> _EXERCISE AIM_
Rewrite the rows below with "The width and height of the screenshot is" changed to "The screenshot dimensions are" wherever it occurs, keeping everything else the same.

> _DATA FOR REVIEW_

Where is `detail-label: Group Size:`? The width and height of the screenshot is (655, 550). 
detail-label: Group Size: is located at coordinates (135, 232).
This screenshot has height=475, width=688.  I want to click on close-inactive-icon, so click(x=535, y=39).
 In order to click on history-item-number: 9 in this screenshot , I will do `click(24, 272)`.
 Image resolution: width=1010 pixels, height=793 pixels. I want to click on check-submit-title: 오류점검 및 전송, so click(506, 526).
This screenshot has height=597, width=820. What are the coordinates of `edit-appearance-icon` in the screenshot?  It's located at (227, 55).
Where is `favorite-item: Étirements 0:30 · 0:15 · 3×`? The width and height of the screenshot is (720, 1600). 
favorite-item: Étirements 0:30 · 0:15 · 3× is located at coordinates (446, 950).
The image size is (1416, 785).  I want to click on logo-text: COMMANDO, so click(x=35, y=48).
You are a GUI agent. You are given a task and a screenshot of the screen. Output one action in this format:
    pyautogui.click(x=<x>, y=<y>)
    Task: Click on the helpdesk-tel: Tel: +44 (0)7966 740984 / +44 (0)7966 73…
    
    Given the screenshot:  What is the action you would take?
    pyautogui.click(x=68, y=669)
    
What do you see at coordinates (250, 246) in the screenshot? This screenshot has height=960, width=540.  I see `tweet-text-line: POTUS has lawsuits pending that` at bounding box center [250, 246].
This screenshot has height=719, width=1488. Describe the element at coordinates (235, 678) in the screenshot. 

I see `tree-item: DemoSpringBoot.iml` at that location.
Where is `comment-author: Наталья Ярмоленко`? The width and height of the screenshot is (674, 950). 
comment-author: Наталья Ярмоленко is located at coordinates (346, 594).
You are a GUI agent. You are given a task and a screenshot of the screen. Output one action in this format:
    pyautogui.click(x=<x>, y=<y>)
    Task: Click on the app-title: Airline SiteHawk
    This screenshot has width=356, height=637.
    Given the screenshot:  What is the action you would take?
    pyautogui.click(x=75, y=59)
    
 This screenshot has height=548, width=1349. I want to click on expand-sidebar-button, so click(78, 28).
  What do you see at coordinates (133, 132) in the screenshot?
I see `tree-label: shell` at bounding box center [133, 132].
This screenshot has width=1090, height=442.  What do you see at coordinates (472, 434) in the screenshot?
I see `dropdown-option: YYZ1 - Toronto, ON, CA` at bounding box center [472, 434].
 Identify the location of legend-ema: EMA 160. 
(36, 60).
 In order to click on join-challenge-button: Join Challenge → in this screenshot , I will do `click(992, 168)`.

> _WRITTEN SOLUTION_
Where is `detail-label: Group Size:`? The screenshot dimensions are (655, 550). 
detail-label: Group Size: is located at coordinates (135, 232).
This screenshot has height=475, width=688.  I want to click on close-inactive-icon, so click(x=535, y=39).
 In order to click on history-item-number: 9 in this screenshot , I will do `click(24, 272)`.
 Image resolution: width=1010 pixels, height=793 pixels. I want to click on check-submit-title: 오류점검 및 전송, so click(506, 526).
This screenshot has height=597, width=820. What are the coordinates of `edit-appearance-icon` in the screenshot?  It's located at (227, 55).
Where is `favorite-item: Étirements 0:30 · 0:15 · 3×`? The screenshot dimensions are (720, 1600). 
favorite-item: Étirements 0:30 · 0:15 · 3× is located at coordinates (446, 950).
The image size is (1416, 785).  I want to click on logo-text: COMMANDO, so click(x=35, y=48).
You are a GUI agent. You are given a task and a screenshot of the screen. Output one action in this format:
    pyautogui.click(x=<x>, y=<y>)
    Task: Click on the helpdesk-tel: Tel: +44 (0)7966 740984 / +44 (0)7966 73…
    
    Given the screenshot:  What is the action you would take?
    pyautogui.click(x=68, y=669)
    
What do you see at coordinates (250, 246) in the screenshot? This screenshot has height=960, width=540.  I see `tweet-text-line: POTUS has lawsuits pending that` at bounding box center [250, 246].
This screenshot has height=719, width=1488. Describe the element at coordinates (235, 678) in the screenshot. 

I see `tree-item: DemoSpringBoot.iml` at that location.
Where is `comment-author: Наталья Ярмоленко`? The screenshot dimensions are (674, 950). 
comment-author: Наталья Ярмоленко is located at coordinates (346, 594).
You are a GUI agent. You are given a task and a screenshot of the screen. Output one action in this format:
    pyautogui.click(x=<x>, y=<y>)
    Task: Click on the app-title: Airline SiteHawk
    This screenshot has width=356, height=637.
    Given the screenshot:  What is the action you would take?
    pyautogui.click(x=75, y=59)
    
 This screenshot has height=548, width=1349. I want to click on expand-sidebar-button, so click(78, 28).
  What do you see at coordinates (133, 132) in the screenshot?
I see `tree-label: shell` at bounding box center [133, 132].
This screenshot has width=1090, height=442.  What do you see at coordinates (472, 434) in the screenshot?
I see `dropdown-option: YYZ1 - Toronto, ON, CA` at bounding box center [472, 434].
 Identify the location of legend-ema: EMA 160. 
(36, 60).
 In order to click on join-challenge-button: Join Challenge → in this screenshot , I will do `click(992, 168)`.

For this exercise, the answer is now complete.